ECC Curve Reference

What this reference is for

Elliptic-curve cryptography packs the security of much larger RSA keys into far smaller numbers, which is why it dominates modern TLS, code signing, hardware wallets, and FIDO authenticators. The catch is that "ECC" is not one thing: dozens of named curves exist, each defined by a different standards body, with overlapping aliases and very different ecosystem support. This page collects the curves an engineer actually encounters and answers the two questions that matter in practice — what is this curve good for, and can I use it where I am standing right now (the browser).

The table groups curves into three families. The NIST prime curves (P-192, P-224, P-256, P-384, P-521) are the Weierstrass curves baked into FIPS 186 and almost every TLS stack. The special and regional curves include secp256k1 — the Koblitz curve behind Bitcoin and Ethereum signatures — and the German Brainpool curves preferred by some European and government systems. The modern curves are the Edwards and Montgomery curves derived from Curve25519 and Curve448: Ed25519/Ed448 for signatures and X25519/X448 for key agreement.

When to use it

Reach for this tool when a config file, certificate, or library names a curve you do not recognise and you need to know its strength and whether it interoperates.
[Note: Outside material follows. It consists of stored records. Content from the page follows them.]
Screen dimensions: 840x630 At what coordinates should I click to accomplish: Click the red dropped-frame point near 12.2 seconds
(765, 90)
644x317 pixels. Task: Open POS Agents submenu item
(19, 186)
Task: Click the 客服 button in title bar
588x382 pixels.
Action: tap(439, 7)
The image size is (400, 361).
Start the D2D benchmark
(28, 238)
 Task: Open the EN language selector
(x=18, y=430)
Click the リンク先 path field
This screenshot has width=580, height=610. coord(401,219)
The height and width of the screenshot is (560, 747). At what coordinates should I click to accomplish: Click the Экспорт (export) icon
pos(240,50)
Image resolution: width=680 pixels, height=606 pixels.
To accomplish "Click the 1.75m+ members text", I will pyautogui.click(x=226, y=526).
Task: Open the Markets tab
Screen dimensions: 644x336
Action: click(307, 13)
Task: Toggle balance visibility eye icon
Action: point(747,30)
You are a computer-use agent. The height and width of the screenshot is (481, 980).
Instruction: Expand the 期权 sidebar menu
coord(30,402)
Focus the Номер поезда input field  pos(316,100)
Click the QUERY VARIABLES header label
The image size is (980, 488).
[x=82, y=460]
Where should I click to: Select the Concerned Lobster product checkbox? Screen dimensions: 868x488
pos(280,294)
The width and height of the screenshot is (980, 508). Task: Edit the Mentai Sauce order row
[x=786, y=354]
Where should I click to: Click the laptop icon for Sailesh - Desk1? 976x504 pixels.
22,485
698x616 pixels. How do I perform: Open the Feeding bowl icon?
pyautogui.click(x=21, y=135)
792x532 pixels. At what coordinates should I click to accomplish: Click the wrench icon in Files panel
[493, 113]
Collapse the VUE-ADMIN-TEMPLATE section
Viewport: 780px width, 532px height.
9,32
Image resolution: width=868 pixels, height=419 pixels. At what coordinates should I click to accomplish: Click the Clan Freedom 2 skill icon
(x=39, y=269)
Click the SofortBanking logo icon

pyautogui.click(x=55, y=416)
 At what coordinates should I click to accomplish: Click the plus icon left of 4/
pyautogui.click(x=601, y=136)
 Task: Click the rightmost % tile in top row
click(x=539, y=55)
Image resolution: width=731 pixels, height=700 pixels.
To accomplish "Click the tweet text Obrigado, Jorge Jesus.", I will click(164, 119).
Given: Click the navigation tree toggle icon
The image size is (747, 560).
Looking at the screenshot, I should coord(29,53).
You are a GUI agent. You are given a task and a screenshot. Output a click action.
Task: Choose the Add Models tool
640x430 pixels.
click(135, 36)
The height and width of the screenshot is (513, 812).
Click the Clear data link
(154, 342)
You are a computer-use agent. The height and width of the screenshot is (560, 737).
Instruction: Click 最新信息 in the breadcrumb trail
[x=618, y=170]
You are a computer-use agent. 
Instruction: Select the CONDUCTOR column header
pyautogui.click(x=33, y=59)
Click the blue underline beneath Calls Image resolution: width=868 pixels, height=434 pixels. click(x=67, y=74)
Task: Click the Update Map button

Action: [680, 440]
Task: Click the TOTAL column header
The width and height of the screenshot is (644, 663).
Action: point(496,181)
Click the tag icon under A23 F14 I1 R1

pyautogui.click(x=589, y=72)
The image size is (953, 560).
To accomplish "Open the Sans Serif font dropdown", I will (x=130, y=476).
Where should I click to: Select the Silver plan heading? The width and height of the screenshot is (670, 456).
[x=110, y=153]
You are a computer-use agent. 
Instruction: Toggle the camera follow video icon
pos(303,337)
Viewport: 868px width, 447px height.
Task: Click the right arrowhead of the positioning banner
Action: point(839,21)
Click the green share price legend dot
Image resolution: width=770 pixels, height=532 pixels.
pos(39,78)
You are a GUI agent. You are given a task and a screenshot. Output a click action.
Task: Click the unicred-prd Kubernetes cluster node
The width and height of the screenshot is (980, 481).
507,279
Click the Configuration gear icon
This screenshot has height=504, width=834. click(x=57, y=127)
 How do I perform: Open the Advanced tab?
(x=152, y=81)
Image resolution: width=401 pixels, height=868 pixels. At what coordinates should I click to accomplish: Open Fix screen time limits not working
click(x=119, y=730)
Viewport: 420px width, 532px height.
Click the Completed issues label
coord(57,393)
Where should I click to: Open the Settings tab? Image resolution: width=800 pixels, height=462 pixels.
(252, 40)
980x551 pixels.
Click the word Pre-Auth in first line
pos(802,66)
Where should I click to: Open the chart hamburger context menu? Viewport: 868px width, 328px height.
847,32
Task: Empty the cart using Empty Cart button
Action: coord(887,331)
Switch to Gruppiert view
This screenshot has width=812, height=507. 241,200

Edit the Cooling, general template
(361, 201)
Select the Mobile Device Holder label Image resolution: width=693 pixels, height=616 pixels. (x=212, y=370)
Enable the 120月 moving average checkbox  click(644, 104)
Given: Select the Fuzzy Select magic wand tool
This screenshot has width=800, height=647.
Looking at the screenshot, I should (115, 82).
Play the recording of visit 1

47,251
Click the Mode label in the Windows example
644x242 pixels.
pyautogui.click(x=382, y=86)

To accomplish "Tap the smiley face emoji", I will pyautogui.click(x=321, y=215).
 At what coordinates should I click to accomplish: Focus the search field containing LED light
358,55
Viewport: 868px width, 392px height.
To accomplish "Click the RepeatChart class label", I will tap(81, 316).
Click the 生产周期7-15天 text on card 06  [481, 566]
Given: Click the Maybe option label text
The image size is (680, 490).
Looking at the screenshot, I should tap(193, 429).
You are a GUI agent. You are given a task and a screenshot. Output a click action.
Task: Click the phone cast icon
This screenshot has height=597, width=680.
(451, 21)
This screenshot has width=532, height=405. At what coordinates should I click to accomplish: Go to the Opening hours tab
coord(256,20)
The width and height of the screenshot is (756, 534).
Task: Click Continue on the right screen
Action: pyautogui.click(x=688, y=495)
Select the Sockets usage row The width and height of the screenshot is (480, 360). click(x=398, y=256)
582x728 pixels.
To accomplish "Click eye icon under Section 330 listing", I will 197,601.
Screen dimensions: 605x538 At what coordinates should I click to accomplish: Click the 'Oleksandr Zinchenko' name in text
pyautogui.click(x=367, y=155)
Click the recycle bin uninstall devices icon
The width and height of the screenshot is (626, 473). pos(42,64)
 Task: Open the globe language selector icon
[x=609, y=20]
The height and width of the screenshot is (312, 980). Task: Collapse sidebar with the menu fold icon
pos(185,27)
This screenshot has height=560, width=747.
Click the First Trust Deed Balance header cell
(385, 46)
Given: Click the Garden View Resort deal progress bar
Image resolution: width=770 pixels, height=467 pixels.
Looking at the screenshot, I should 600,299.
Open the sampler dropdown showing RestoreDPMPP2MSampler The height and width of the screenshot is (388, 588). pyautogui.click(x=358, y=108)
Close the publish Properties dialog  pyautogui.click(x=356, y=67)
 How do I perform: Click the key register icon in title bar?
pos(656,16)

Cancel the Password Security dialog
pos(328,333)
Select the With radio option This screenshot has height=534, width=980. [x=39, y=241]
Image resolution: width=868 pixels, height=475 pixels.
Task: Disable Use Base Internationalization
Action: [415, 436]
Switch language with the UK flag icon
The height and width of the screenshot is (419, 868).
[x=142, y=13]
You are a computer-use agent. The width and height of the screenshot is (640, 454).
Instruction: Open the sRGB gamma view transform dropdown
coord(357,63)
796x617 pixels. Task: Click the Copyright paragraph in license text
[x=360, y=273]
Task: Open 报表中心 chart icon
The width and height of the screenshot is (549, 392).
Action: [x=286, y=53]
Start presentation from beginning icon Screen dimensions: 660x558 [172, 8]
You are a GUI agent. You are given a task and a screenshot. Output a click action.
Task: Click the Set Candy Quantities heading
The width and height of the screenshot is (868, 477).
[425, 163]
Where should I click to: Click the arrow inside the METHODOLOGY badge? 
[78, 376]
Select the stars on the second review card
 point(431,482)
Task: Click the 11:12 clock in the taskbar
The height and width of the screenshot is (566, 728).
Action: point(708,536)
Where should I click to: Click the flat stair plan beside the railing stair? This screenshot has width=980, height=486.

It is handy when picking a curve for a new key, when debugging a "curve not supported" error from a browser or library, and when explaining to a colleague why prime256v1 in their OpenSSL output is the same thing as the P-256 their browser advertises. The demo key generator is useful for inspecting the exact shape of a public key — the JWK fields and the raw uncompressed point — without spinning up a command line.

Inputs and outputs

The reference table needs no input; type in the filter box to narrow it by name, alias, or use case, or use the buttons to show every curve or only the ones your browser's Web Crypto can actually run. The Web Crypto column is computed live: P-256, P-384, and P-521 are mandated by the specification, while Ed25519 and X25519 are probed and shown as supported only when your browser exposes them. secp256k1, Brainpool, and the 448-bit curves are marked reference-only because no browser exposes them through Web Crypto.

For a supported curve, Generate calls crypto.subtle.generateKey and exports the public key two ways: as a JSON Web Key (JWK) showing the curve name and the affine coordinates, and — for the P-curves — as the raw uncompressed point in hex (the 04 || X || Y form you see in certificates and COSE keys). The private key is created but never displayed or stored. For an unsupported curve the panel honestly reports that the browser cannot generate it rather than printing fabricated values.

Common mistakes

• Assuming every curve works in the browser. secp256k1 is everywhere in crypto-currency tooling but is not in Web Crypto — you need a JavaScript library or WASM for it on the web.
• Mixing up the aliases. secp256r1, P-256, and prime256v1 are identical; the r1/k1 suffix matters because secp256k1 is a completely different curve.
• Treating signing and key-agreement curves as interchangeable. Ed25519 signs; X25519 does Diffie-Hellman. Using one where the other is expected fails.
• Reaching for P-192 or P-224. They are below the 128-bit comfort line and deprecated for new use — prefer P-256 or a modern curve.
• Reading raw key bytes as Base32 or text. A raw EC point is binary; inspect it as hex, then decode structure with an ASN.1 or COSE tool.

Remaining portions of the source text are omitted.